Ellen Schur, headshot

Dr. Ellen Schur, associate professor, received a K24 from NHLBI for $592,000 over five years for her project “Fostering patient-oriented research in cardiometabolic disease pathogenesis and prevention.” The grant will provide advanced training for researchers to study heart disease. Dr. Psaty will serve as an advisory board member.

Judith Tsui, headshot

Dr. Judith Tsui, associate professor, received an R34 from the National Institute on Drug Abuse for $643,770 over three years for her project “Pilot Study of a Community-Pharmacy Model to Expand Access to Medications to Treat and Prevent Hepatitis C, Opioid Use Disorders, Overdose and HIV Among Persons Who Inject Drugs.”

The purpose of the research is to develop and pilot a community-pharmacy based model of care for persons who inject drugs to improve access to testing and treatment for HCV, in addition to other potentially life-saving medications.

Luke Wander, headshot

Dr.
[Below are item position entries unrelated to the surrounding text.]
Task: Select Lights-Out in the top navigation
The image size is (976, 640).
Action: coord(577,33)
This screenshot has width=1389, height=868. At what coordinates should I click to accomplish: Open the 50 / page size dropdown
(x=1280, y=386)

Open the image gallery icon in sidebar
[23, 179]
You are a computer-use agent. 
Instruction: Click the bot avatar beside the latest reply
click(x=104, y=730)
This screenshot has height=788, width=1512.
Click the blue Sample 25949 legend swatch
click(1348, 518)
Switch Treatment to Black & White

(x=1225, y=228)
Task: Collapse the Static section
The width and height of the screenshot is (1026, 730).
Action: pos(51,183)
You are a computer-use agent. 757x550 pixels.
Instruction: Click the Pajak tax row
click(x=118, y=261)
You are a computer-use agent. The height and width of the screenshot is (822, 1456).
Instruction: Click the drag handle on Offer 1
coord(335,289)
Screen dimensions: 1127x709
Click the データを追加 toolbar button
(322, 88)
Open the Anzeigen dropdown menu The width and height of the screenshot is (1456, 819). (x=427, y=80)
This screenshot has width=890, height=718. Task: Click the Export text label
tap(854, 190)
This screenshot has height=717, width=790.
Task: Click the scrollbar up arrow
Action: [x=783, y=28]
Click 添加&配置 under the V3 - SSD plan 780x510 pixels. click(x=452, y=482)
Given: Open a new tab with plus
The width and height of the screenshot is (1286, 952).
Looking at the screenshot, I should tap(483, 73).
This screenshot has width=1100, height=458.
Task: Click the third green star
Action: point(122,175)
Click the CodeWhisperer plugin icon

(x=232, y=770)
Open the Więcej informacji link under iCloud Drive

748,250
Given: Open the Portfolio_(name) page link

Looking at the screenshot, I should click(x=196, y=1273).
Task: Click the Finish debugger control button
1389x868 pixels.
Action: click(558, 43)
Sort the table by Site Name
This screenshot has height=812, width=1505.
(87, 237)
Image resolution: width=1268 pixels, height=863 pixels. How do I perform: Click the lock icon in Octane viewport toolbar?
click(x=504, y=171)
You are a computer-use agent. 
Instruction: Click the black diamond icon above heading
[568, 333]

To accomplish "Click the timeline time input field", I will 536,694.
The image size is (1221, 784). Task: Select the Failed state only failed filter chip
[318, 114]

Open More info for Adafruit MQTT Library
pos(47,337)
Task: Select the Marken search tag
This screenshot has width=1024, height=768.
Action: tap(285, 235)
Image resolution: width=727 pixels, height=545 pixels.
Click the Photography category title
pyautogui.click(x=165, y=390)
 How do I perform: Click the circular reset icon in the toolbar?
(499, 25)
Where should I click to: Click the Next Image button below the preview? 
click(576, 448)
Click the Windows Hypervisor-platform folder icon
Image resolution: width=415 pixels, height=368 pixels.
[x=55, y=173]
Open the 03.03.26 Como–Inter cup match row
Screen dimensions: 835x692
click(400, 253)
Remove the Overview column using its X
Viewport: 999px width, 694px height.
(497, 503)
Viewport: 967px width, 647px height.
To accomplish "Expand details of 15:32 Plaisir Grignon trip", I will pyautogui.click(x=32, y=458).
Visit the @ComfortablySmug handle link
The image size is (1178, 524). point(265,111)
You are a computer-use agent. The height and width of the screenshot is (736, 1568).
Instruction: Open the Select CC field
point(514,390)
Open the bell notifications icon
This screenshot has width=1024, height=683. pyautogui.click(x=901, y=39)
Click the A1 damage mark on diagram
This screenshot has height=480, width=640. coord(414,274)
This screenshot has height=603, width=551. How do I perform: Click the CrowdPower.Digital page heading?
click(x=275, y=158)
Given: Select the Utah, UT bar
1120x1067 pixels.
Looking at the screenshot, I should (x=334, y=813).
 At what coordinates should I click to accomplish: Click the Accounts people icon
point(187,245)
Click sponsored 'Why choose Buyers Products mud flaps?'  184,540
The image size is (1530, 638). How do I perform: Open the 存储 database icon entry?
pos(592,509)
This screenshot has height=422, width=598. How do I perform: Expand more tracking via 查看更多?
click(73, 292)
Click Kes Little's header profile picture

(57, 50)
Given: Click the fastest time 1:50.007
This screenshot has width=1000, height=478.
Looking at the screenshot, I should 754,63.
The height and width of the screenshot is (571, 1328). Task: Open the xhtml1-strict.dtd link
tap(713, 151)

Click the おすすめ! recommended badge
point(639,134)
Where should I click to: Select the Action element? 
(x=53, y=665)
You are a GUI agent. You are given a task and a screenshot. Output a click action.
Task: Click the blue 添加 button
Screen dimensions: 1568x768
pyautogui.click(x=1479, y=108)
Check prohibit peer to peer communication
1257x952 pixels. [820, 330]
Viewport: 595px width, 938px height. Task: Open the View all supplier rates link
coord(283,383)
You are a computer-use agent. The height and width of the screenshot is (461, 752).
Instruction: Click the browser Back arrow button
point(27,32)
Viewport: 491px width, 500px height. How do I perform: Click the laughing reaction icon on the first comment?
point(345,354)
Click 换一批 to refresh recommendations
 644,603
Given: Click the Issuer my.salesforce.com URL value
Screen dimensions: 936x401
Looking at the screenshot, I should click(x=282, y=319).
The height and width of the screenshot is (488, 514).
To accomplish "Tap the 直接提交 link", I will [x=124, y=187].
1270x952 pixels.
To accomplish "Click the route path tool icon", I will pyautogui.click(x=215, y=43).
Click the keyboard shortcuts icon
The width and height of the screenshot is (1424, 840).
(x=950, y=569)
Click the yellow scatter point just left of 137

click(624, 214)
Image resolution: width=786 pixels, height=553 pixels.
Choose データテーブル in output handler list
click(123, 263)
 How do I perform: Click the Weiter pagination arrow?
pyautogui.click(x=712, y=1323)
Pandora "Luke" Wander, assistant professor, received an R03 from National Institute of Diabetes and Digestive and Kidney Diseases for $194,000 for her two-year project “Circulating miRNA Signatures of Beta-Cell Response to Metformin or Insulin in Youth with Dysglycemia.” The goal is to help prevent pediatric type 2 diabetes or induce prediabetes remission.

David Watkins, headshot

Dr. David Watkins, associate professor, received a UW Royalty Research Fund grant for $40,000 for his 1-year project “Bridging the gap between evidence and policy: An analysis of opportunities for action on rheumatic heart disease in Uganda.” This project aims to address the questions: What does it take to bring a new rheumatic heart disease (RHD) initiative to scale in the context of an overloaded health system? Where has scientific evidence failed to translate into policy change? And how might these implementation barriers be remediated? The analytic approach builds on existing activities underway as part of the American Heart Association-funded grant, “Building a Case to Invest in Rheumatic Heart Disease Prevention and Control in Limited Resource Settings,” which is already collecting a variety of quantitative and qualitative data on health system opportunities and constraints around RHD in Uganda, a country with high rates of RHD.